The binary location metric proposed in Zhu et al. (2011) is a linear combination of two measures: the amount of overlap between events in two fields, given by distOV
(simply the square root of sum of squared errors between two binary fields), and (if there are events in both fields) the mean error distance described in Peli and Malah (1982); see also Baddeley (1992). The metric can be computed between a forecast field, M1, and the verificaiton field, V, or it can be compared between two foreast models M1 and M2 with reference to V. That is,
metrV(M1,M2) = lam1*distOV(I.M1,I.M2) + lam2*distDV(I.M1,I.M2),
where I.M1 (I.M2) is the binary field determined by M1 >= threshold (M2 >= threshold), distOV(I.M1,I.M2) = sqrt( sum( (I.M1 - I.M2)^2)), distDV(I.M1,I.M2) = abs(distob(I.V,I.M1) - distob(I.V,I.M2)), where distob(A,B) is the mean error distance between A and B, given by:
e(A,B) = 1/(N(A))*sqrt( sum( d(x,B)), where the summation is over all the points x corresponding to events in A, and d(x,B) is the minimum of the shortest distance from the point x to each point in B. e(A,B) is calculated by using the distance transform as calculated by the distmap
function from package spatstat
for computational efficiency.
Note that if there are no events in both fields, then by definition, the term distob(A,B) = 0, and if there are no events in one and only one of the two fields, then a large constant (here, the maximum dimension of the field), is returned. In this way, distob differs from the mean error distance described in Peli and Malah (1982).
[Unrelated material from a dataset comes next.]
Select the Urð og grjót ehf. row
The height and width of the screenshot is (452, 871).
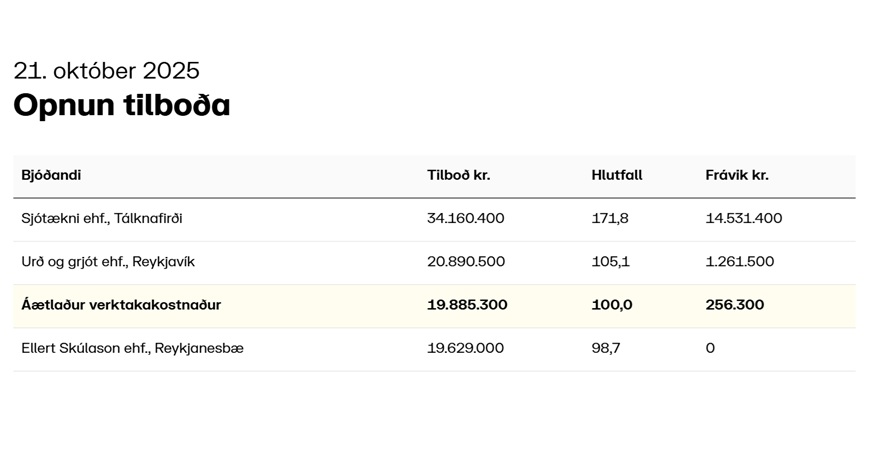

If comparing between the verification field and one forecast model, then the distDV term simplifies to just distob(I.V,I.M1).
One final note is that Eq (6) that defines distOV
in Zhu et al. (2011) is correct (or rather, what is used in the paper). It is not, as is stated below Eq (6) in Zhu et al. (2011) the root *mean* square error, but rather the root square error. This function computes Eq (6) as written.